Loaded pretrained model gpt2-small into HookedTransformer


In [4]:
ckpt_dir = "checkpoints/d543gzxy/final_204800000/"
# W&B: https://wandb.ai/shehper/gpt2-small-attn-4-sae/runs/pumu7rz3?nw=nwusershehper

# ckpt_dir = "checkpoints/5eu9598y/final_409600000/"
# # W&B: https://wandb.ai/shehper/gpt2-small-attn-5-sae/runs/s4om7ilc?nw=nwusershehper

device = "cuda"
sae = SAE.load_from_pretrained(path=ckpt_dir,
                                    device=device)
orig_architecure = sae.cfg.architecture

sae.W_dec = sae.get_W_dec()
sae.b_dec = sae.get_b_dec()
sae.W_enc = sae.get_W_enc()
sae.b_enc = sae.get_b_enc()

dec_norms = sae.W_dec.norm(dim=-1)
sae.W_enc *= dec_norms
sae.b_enc *= dec_norms
sae.W_dec /= dec_norms[:, None]

In [5]:
from sae_lens import ActivationsStore

activations_store = ActivationsStore.from_sae(
    model = model,
    sae = sae,
    streaming=True,
    store_batch_size_prompts=8,
    n_batches_in_buffer=8,
)





In [6]:
from tqdm import tqdm 

def get_tokens(
    activations_store: ActivationsStore,
    n_batches_to_sample_from: int = 4096 * 6,
    n_prompts_to_select: int = 4096 * 6,
):
    all_tokens_list = []
    pbar = tqdm(range(n_batches_to_sample_from))
    for _ in pbar:
        batch_tokens = activations_store.get_batch_tokens()
        batch_tokens = batch_tokens[torch.randperm(batch_tokens.shape[0])][
            : batch_tokens.shape[0]
        ]
        all_tokens_list.append(batch_tokens)

    all_tokens = torch.cat(all_tokens_list, dim=0)
    all_tokens = all_tokens[torch.randperm(all_tokens.shape[0])]
    return all_tokens[:n_prompts_to_select]

# 1000 prompts is plenty for a demo.
token_dataset = get_tokens(activations_store, 128, 128)

  0%|          | 0/128 [00:00<?, ?it/s]Token indices sequence length is longer than the specified maximum sequence length for this model (1217 > 1024).
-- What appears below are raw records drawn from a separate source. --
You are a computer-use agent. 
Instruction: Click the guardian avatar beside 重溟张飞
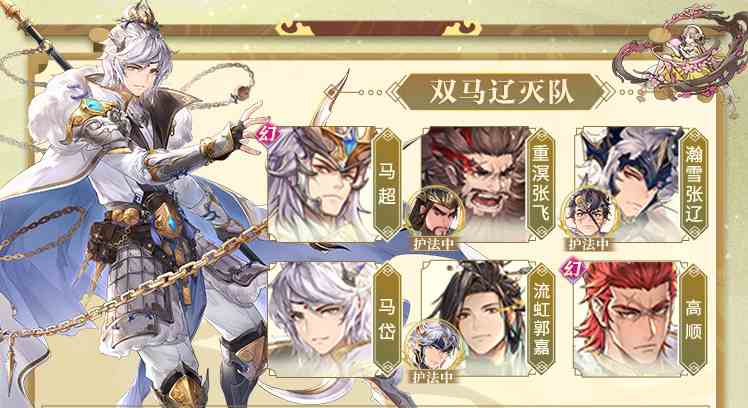pyautogui.click(x=435, y=211)
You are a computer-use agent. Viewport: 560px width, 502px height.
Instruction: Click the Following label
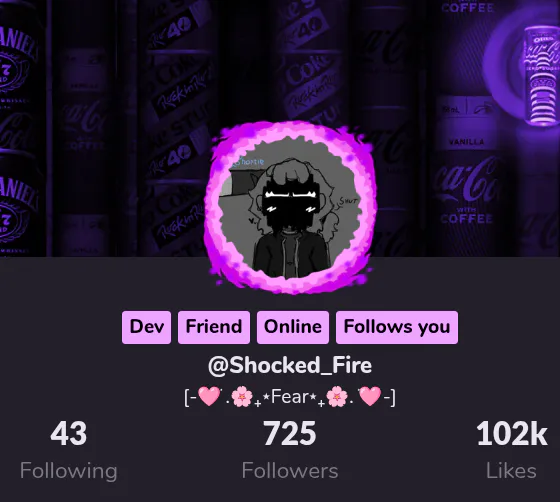[69, 471]
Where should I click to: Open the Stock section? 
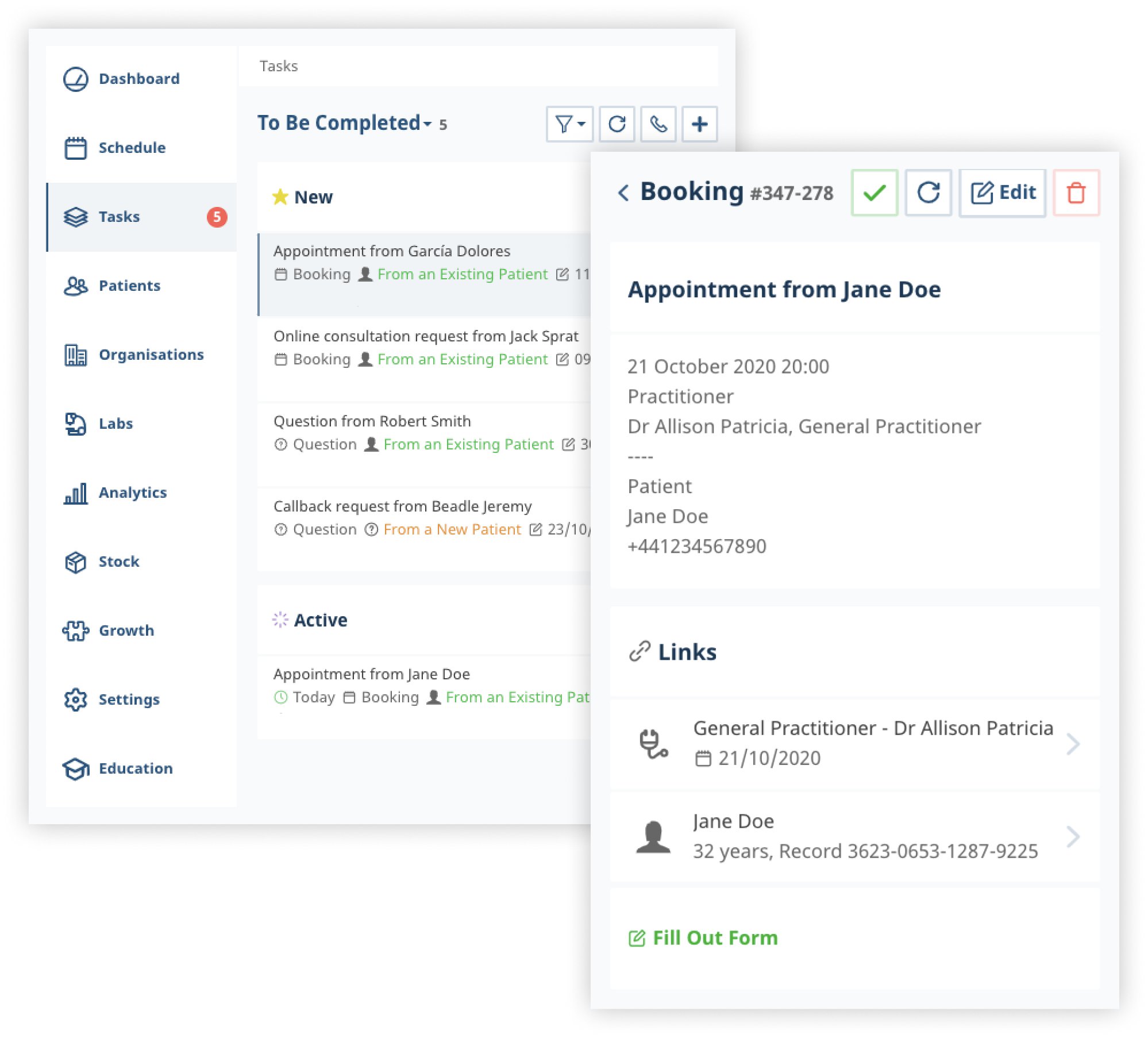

Running this sequence through the model will result in indexing errors
100%|██████████| 128/128 [00:02<00:00, 43.64it/s]


In [7]:
act_scale = 0
num_batches = 16
for b in range(num_batches):
    # activation store can give us tokens.
    batch_tokens = token_dataset[b * 8: (b + 1) * 8].clone()
    _, cache = model.run_with_cache(batch_tokens, prepend_bos=True)
    act_scale += cache[sae.cfg.hook_name].flatten(start_dim=-2, end_dim=-1).norm(dim=-1).mean()
    del batch_tokens, cache; torch.cuda.empty_cache()
act_scale /= num_batches

In [8]:
import numpy as np
scaling_factor = np.sqrt(768)/act_scale
scaling_factor

tensor(3.8212, device='cuda:0')

In [9]:
from transformer_lens import utils
from functools import partial

# next we want to do a reconstruction test.
def reconstr_hook(activation, hook, sae_out):
    return sae_out

def zero_abl_hook(activation, hook):
    return torch.zeros_like(activation)

orig, reconst, zero = 0, 0, 0
for b in range(num_batches):
    # activation store can give us tokens.
    batch_tokens = token_dataset[b * 8: (b + 1) * 8].clone()
    _, cache = model.run_with_cache(batch_tokens, prepend_bos=True)
    activations = cache[sae.cfg.hook_name] * scaling_factor
    
    # print(activations.flatten(start_dim=-2, end_dim=-1).norm(dim=-1).mean()**2)
    del cache; torch.cuda.empty_cache()
    
    encode_out, _ = sae.encode_fn(activations)
    sae_out = sae.decode_fn(encode_out) / scaling_factor

    del encode_out, activations; torch.cuda.empty_cache()
    
    orig += model(batch_tokens, return_type="loss").item()
    
    reconst += model.run_with_hooks(
        batch_tokens,
        fwd_hooks=[
            (
                sae.cfg.hook_name,
                partial(reconstr_hook, sae_out=sae_out),
            )
        ],
        return_type="loss",
        ).item()
    
    zero += model.run_with_hooks(
        batch_tokens,
        return_type="loss",
        fwd_hooks=[(sae.cfg.hook_name, zero_abl_hook)],
        ).item()

    del batch_tokens, sae_out; torch.cuda.empty_cache()

In [18]:
orig/num_batches, reconst/num_batches, zero/num_batches

(3.0895193219184875, 3.0992945432662964, 3.1744395196437836)

In [None]:
# TODO: perhaps the next thing to do is to check CE loss score by splicing in individual heads.